Tasks to carry out:
1. According to the cloud security article, which standard tools enforce least privilege at the call level?
2. Extend the article on cloud security in 2026 past its final paragraph.

Cloud Security in 2026: From Zero Trust to eBPF
May 22, 2026
Cloud security in 2026 looks fundamentally different from 2020. Back then "cloud security" meant virtual firewalls, Cloud Security Posture Management (CSPM), and keeping configurations sane. The conversation has moved much deeper: workload identity, eBPF-based runtime detection, supply-chain attestation, and Zero Trust that's evolved from a buzzword into an architecture. This article summarizes where the professional standard is today — and where most teams still lag behind.
Zero Trust — from buzzword to infrastructure
Zero Trust has become a word every vendor waves around, and paradoxically lost meaning. Real implementation requires three components:
1. Identity-centric access — every request (human → service, service → service, service → DB) must carry an authenticated identity. Not an IP, not a subnet, not VPN membership. In the cloud this means SPIFFE/SPIRE for workload identity, or cloud-native equivalents: AWS IAM Roles for Service Accounts (IRSA), GCP Workload Identity, Azure AD Pod Identity.
2. Least privilege at the call level — every identity gets permission for a specific action on a specific resource, not a broad role. Standard tools: Open Policy Agent (OPA), Kyverno, AWS Cedar.
3. Continuous verification — a configuration change (different container, different version) restarts the evaluation. Not "you authenticated once, you're good forever." This is where eBPF enters the picture — continuous signal collection from the system.
Teams that have made the leap in 2026 have seen 70%+ reductions in lateral-movement scope during red-team exercises (measured primarily in cyber and defense firms).

Information shown:

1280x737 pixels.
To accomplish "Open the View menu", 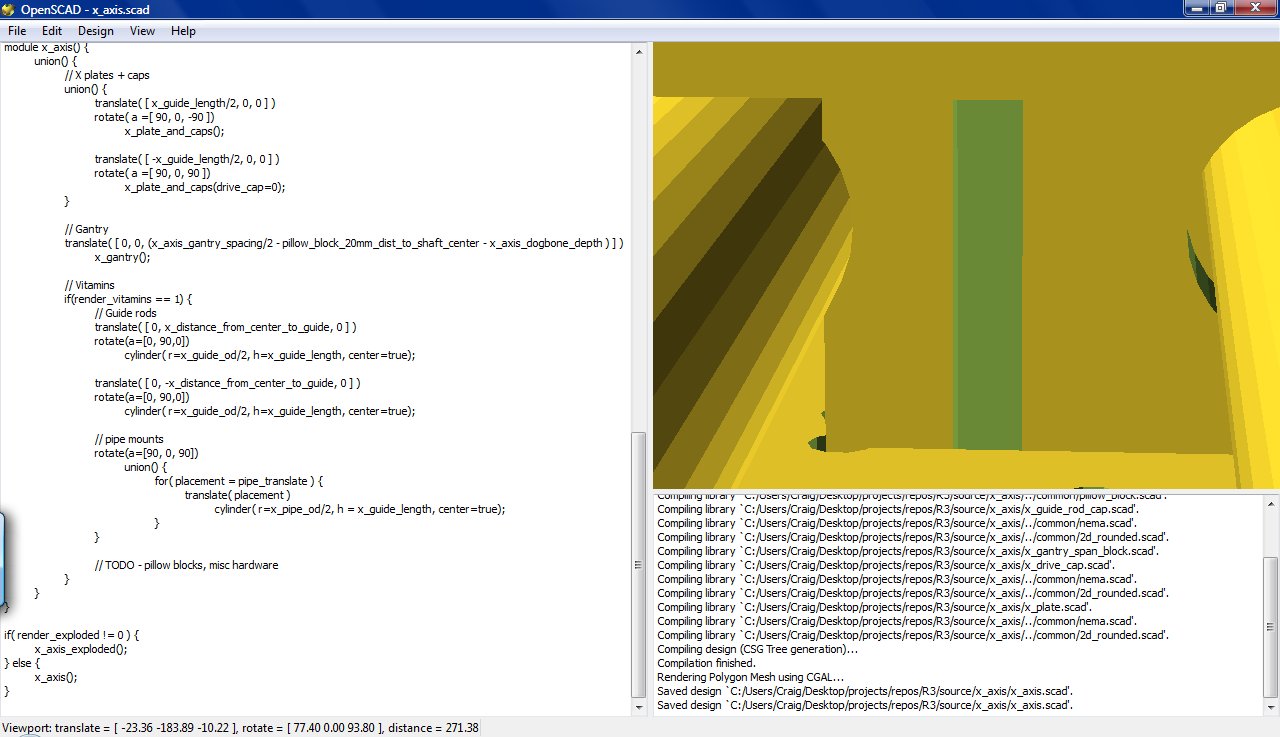I will click(142, 31).

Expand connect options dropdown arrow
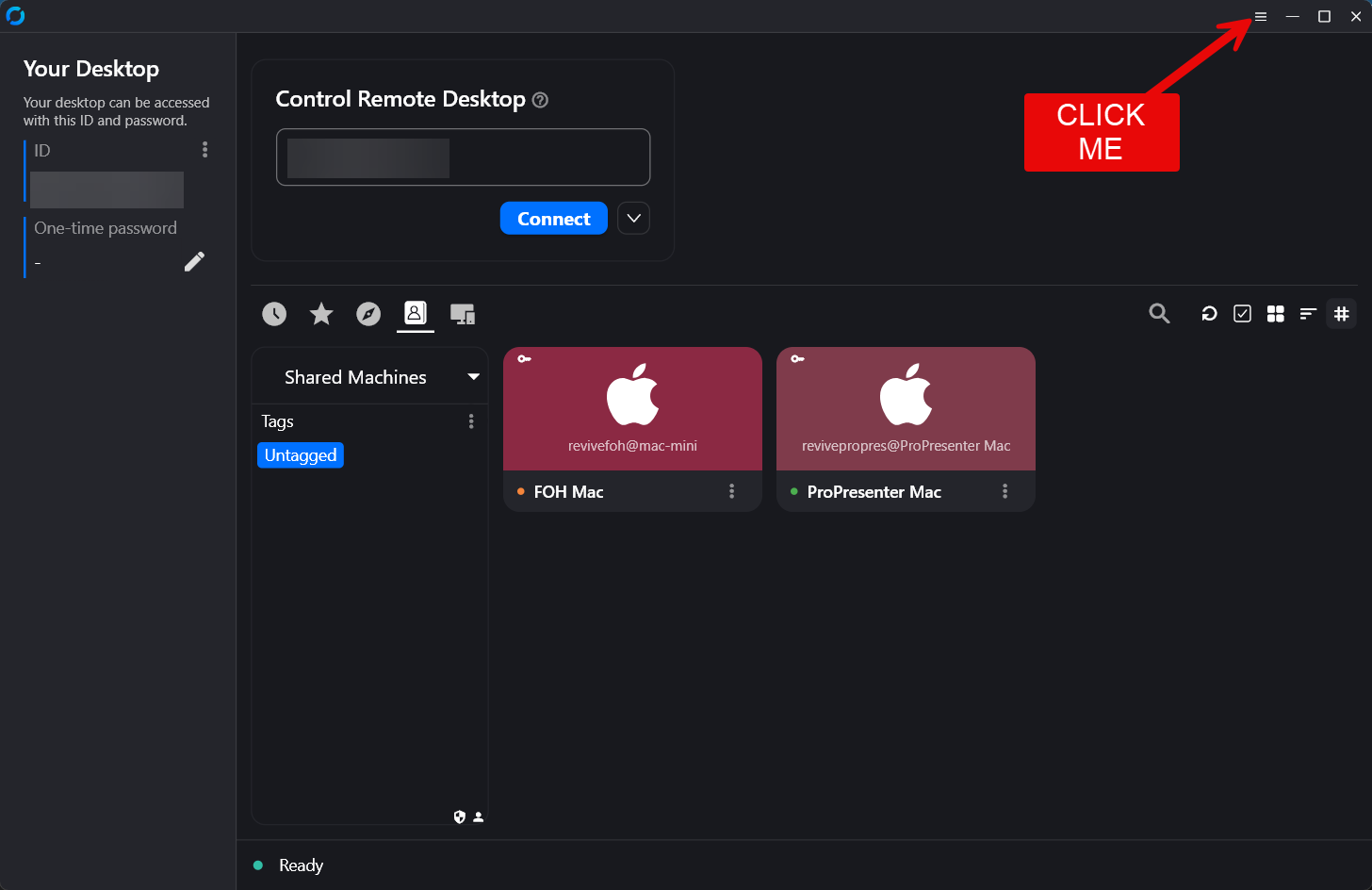click(633, 219)
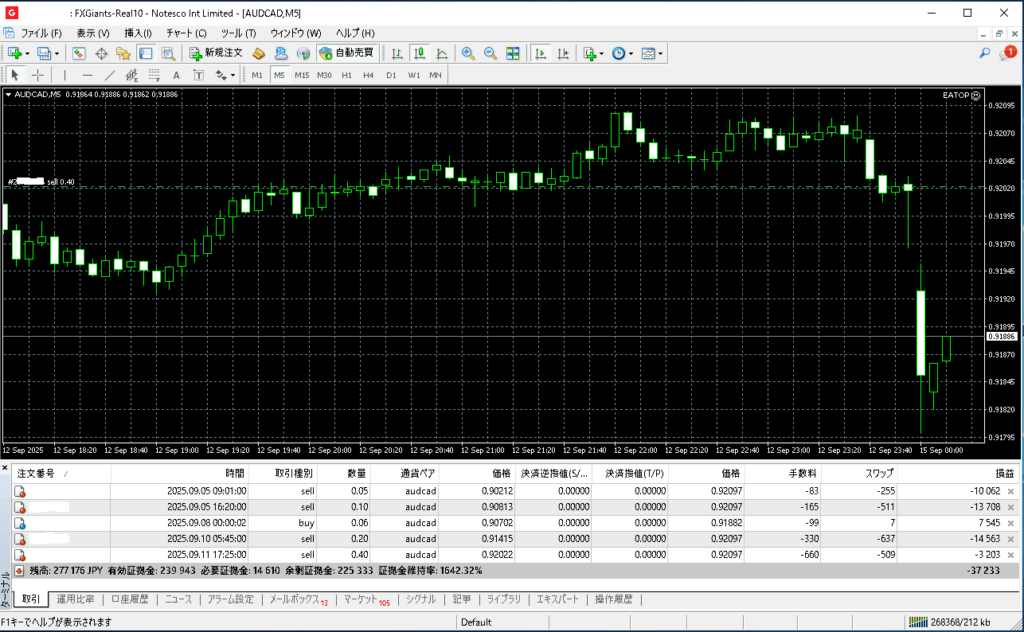Click the tile windows icon
This screenshot has width=1024, height=632.
tap(512, 53)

Answers to the exercises:
1. Open Policy Agent (OPA), Kyverno, and AWS Cedar.

2.
Four layers of defense every cloud system needs
Order matters. Each layer assumes the one below it works:
- Identity & access — IAM, SSO, MFA, workload identity. If this isn't strong, everything above leaks.
- Network segmentation — not just VPC isolation. Micro-segmentation via service mesh (Istio, Linkerd) or cilium-based policies.
- Secrets management — HashiCorp Vault, AWS Secrets Manager, Azure Key Vault. No hardcoded secret in code, none in environment variables in CI/CD. In 2026 this is the bar, but in audits we still find it.
- Runtime security — Falco, Tetragon, Datadog Cloud Security, Wiz. eBPF is the technology that makes agentless observation possible — kernel-level visibility into what's running, when, and which syscalls it uses.
Container and Kubernetes: the big shift — eBPF
In 2024–2025 the community converged on eBPF (extended Berkeley Packet Filter) as the foundation for Linux runtime security. Instead of running a heavy agent that consumes CPU and leaves a large footprint, eBPF loads tiny programs directly into the kernel and gets full visibility into syscalls, network packets, file I/O, and the process tree — at minimal overhead.
Standard Kubernetes security stack in 2026:
- Pod Security Standards (PSS) — replacement for Pod Security Policies. Restricted profile by default.
- OPA / Kyverno — Policy-as-Code: a layer of policies that blocks deployments that don't meet organizational standards.
- Falco or Tetragon — eBPF-based runtime detection. "An unexpected process spawned from docker-runc — alert."
- Cilium — networking-as-policy. Network policies that don't rely on iptables but on eBPF.
- Sigstore + Cosign — image signing and verification inside an admission controller. Only signed images are allowed to run.
Common mistake: thinking that CI image scanning is enough. It isn't — a vulnerability can land between scan and deploy, and zero-day exploits aren't detected by scanners because they're not known. You need runtime detection too.
Supply Chain Security — the new big risk
After SolarWinds, log4j, and XZ Utils, supply-chain security moved from "nice to have" to mandatory in enterprise projects. The new standards:
- SLSA (Supply-chain Levels for Software Artifacts) — a Google-originated framework that grades build pipeline security. SLSA Level 3 is the reasonable 2026 target.
- SBOM (Software Bill of Materials) — a structured list of every dependency the system uses. SPDX and CycloneDX are the formats. The CISA Executive Order mandates SBOMs for software sold to the US federal government, and the requirement is bleeding into the private sector.
- Sigstore — open-source infrastructure for signing and verifying artifacts. cosign, fulcio, rekor.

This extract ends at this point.